Adequate weight gain by prepregnancy body mass index (BMI) is important for optimal pregnancy outcomes and maternal health behaviors such as breastfeeding.^1,2 The Institute of Medicine (IOM) released new gestational weight guidelines (IOM, 2009)³ to reinforce those released in 1990, because many key aspects of women health of childbearing age have changed, such as the increasingly high rates of obese women among reproductive aged women, increasing gestational weight gain (GWG), increasing prevalence rate of underweight women in developed countries, and the increasing age of primiparous women becoming pregnant at late ages. The new guidelines changed the BMI categories to include underweight women with BMI <18.5 kg/m² and distinguished three progressive class of obese women with BMI values of 30–34.9 kg/m² (class I), 35–39.5 kg/m² (class II), and ≥40 kg/m² (class III). According to the new guideline, underweight women (BMI <18.5 kg/m²) should gain 12.5–18.0 kg during pregnancy, normal weight women (BMI 18.5–24.9 kg/m²) should gain 11.5–16.0 kg, overweight women (BMI 25.0–29.9 kg/m²) should gain 7.0–11.5 kg, and obese women (BMI ≥30 kg/m²) should gain only 5–9 kg. This is the standard for pregnancy weight gain worldwide.³ This is relevant, considering that despite the current epidemic obesity, underweight is widely common and both these extreme conditions are significant problems for women and their offspring during pregnancy, delivery, and puerperium.⁴ A low BMI in highly industrialized countries is not, in all probability, the result of environmental factors such as periodic food shortages and malnutrition. Excessive thinness has been glamorized among reproductive aged women, and unhealthy dieting to lose weight has become a popular practice in that age group. Body image in younger women is susceptible to society's influence through mass media and social networks.⁵

Understanding these associations in terms of maternal health and behavior is complex because BMI and GWG are also closely linked to lifestyle factors, diseases, and genetic traits that are also correlated with maternal, physiological, and social characteristics.^6,7 Weight gain during pregnancy is variable from woman to woman and pregnancy brings out a discrepancy between prepregnancy BMI and that at the end of pregnancy, moving one woman from a BMI range category to another.⁸ During this special period, conflicts about body changes, alterations in roles, additions of responsibility, and concerns about a woman's own mothering abilities are prevalent. Many of these concerns are also directly linked to puerperium, a period during which previously dormant psychological issues such as fears about physical changes, role adaptation, and psychosocial stress come to the surface, resulting of key importance for the psychology of lactation and behaviors such as breastfeeding initiation and discontinuation.⁹

A number of studies have found lower breastfeeding rates in obese women with respect to their normal-weight counterparts,^6,10 and there is a common misconception that maternal malnutrition greatly reduces the amount and the quality of milk that a mother produces.¹¹ These biological effects are, however, strongly influenced by confounding factors, such as maternal factors (i.e., gestational obesity, GWG, parity, age at childbearing, delivery mode, and/or socioeconomic status and habitus), which would be of particular importance not only for feeding decisions but also for short- and long-term breastfeeding outcomes.^12,13 However, again, evidence supporting this claim is lacking. To date, no published study has examined this issue from the perspective of maternal prepregnancy BMI or puerperae's GWG, and no studies have analyzed breastfeeding success, defined according to WHO¹⁴ in this population.
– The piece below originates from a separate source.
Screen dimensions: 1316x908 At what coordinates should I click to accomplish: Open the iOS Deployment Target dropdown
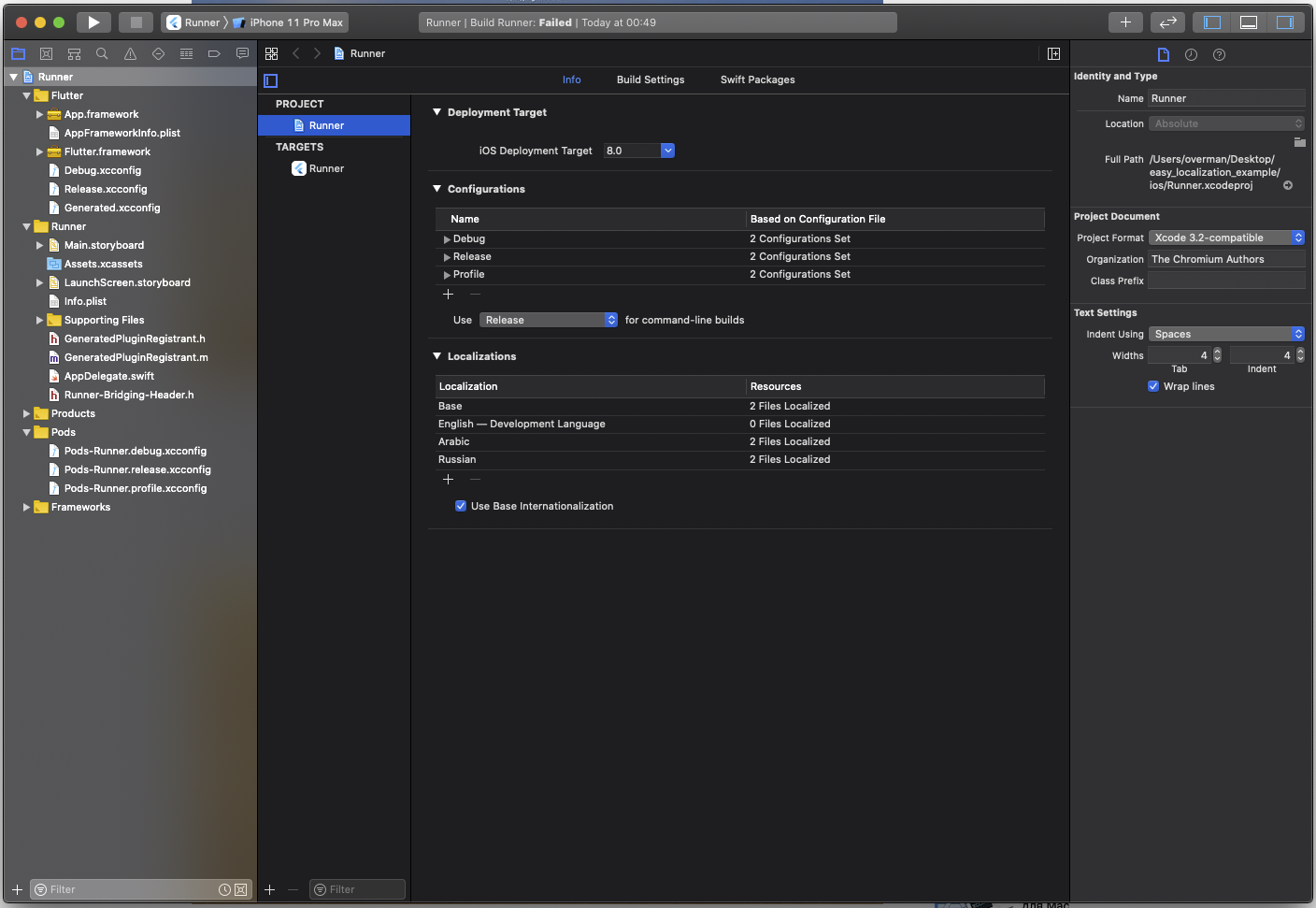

Therefore, the aims of our study were (i) to investigate the prepregnancy BMI and its shift across gestation, stratifying BMI and GWG according to 2009 IOM guidelines and (ii) compare breastfeeding practices from discharge until the third postnatal month in women, accounting to prepregnancy and gestational BMI categories.

Methods

All 764 women presenting at term of gestation at the maternity ward of Policlinico Abano Terme, Italy, between January 2015 and October 2015 were screened for the study inclusion.

Eighty-four mothers (9.9%) were ineligible because they were assuming prolactin inhibitors (5), did not speak Italian (56), did not expect a regular length of stay after delivery (11), had a serious chronic health condition (5), and/or their infant had health problems that complicated the newborn hospital stay (e.g., severe body weight loss or jaundice) (7). Among eligible mothers, 7 declined to participate and 15 were excluded due to incomplete data; thus, 658 mothers were included in the analysis.

An institutional review board (Policlinico Abano Terme) approved the protocol, and mothers gave their signed informed consent to be involved in the study and allowed access to their obstetric records.

Shifts of prepregnancy BMI category across gestation and GWG were calculated from self-reported maternal height, prepregnancy weight, and admission weight, which were extracted from the mother's obstetric records. Mothers' prepregnancy and gestational BMIs were classified according to the Centers for Disease Control and Prevention: underweight (<18.5 kg/m²), normal weight (18.5 to <25 kg/m²), overweight (25–29.9 kg/m²), and obese (>30 kg/m²).¹² Second, their total GWG was compared with the 2009 IOM, GWG guidelines for underweight (12–18 kg), normal weight (11.5–16 kg), overweight (7–11.5 kg), and obese (5–9 kg) women.³ Mothers were classified as gaining less, more, or within the recommended range for their prepregnancy BMI weight category.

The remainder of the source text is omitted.